D’après une récente enquête, plus d’un décideur RH sur deux estime que la crise sanitaire a eu un impact très significatif sur les priorités du système d’information RH. Qu’il s’agisse de le mettre en place ou de le faire évoluer, DRH et DSI doivent jouer la carte de la collaboration, comme l’explique Arnaud Pellissier-Tanon, maître de conférences en sciences de gestion à l’université Paris 1 Panthéon-Sorbonne et responsable pédagogique du master SIRH.

 

Quel rôle doit jouer la DRH dans les démarches de transformation digitale ? 

Il est important que la direction des Ressources Humaines soit motrice et adopte une posture d’agent du changement, en collaborant avec la DSI mais aussi les directions opérationnelles. Cela implique de comprendre l’ensemble des enjeux, par exemple en termes de qualité des bases de données, mais aussi de s’engager dans une démarche de transformation des pratiques et des processus RH

Le déploiement d’un outil SIRH va avoir un fort impact sur les missions et le fonctionnement du service RH. On ne peut donc se passer d’une réflexion amont sur ce qu’est un processus de recrutement, une compétence cruciale, un talent, une action de formation ou encore une politique de rémunération.

 

À vos yeux, quels sont les principaux points de vigilance dans la mise en place d’un SIRH ?

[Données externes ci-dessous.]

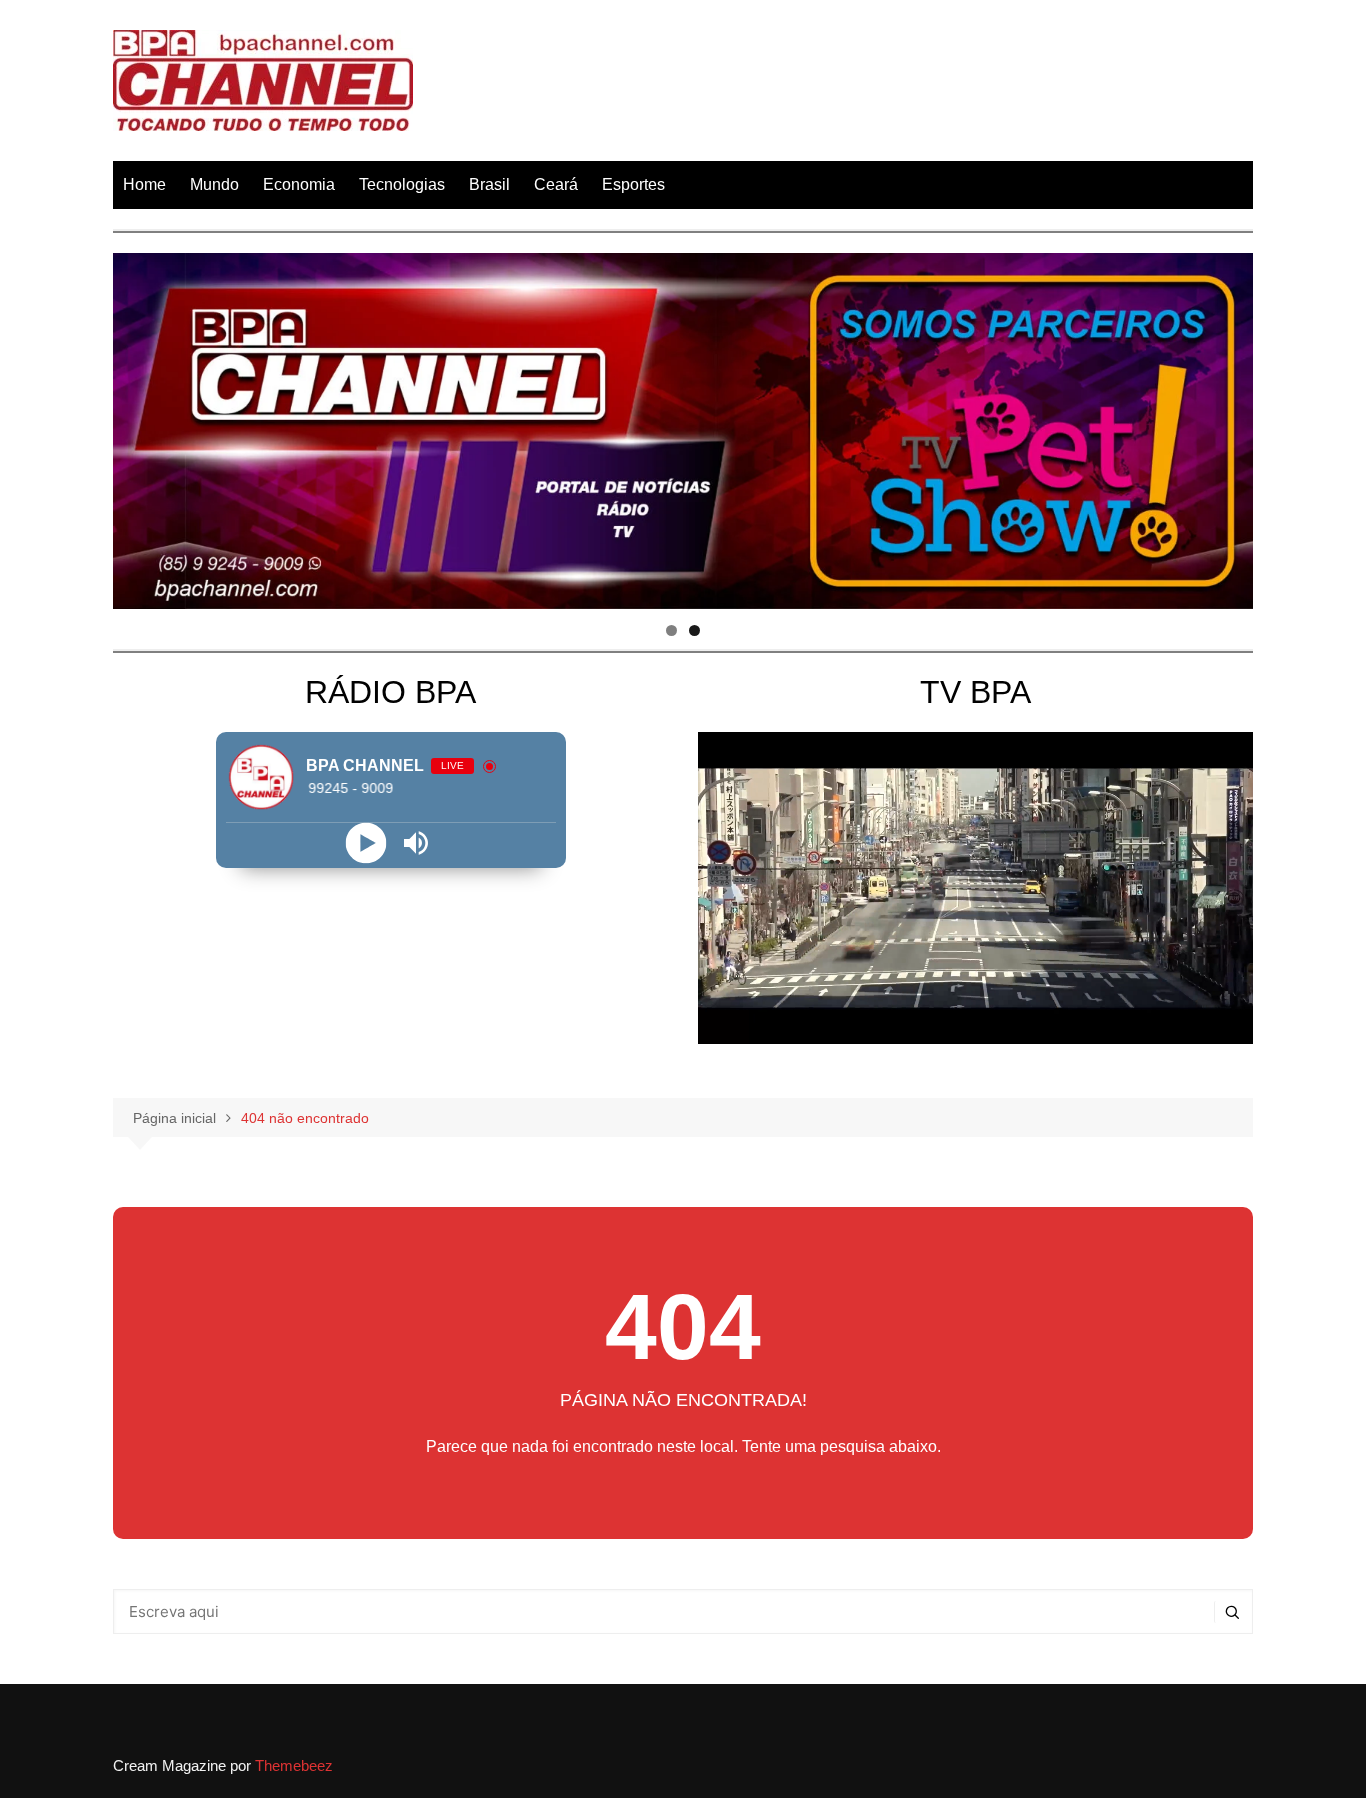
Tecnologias (402, 184)
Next (1228, 426)
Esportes (633, 184)
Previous (138, 426)
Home (144, 184)
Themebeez (294, 1765)
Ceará (556, 184)
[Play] (365, 842)
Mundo (214, 184)
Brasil (489, 184)
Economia (299, 184)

Le travail préalable de remise en question des processus va contribuer au choix du bon outil – d’un point de vue technologique mais aussi, et surtout, des besoins métiers. Il faut aborder chaque projet de digitalisation sous le prisme de ses apports, de sa plus-value, pour éviter l’empilage de solutions et d’outils qui finirait par faire perdre le sens de la démarche et de ses objectifs.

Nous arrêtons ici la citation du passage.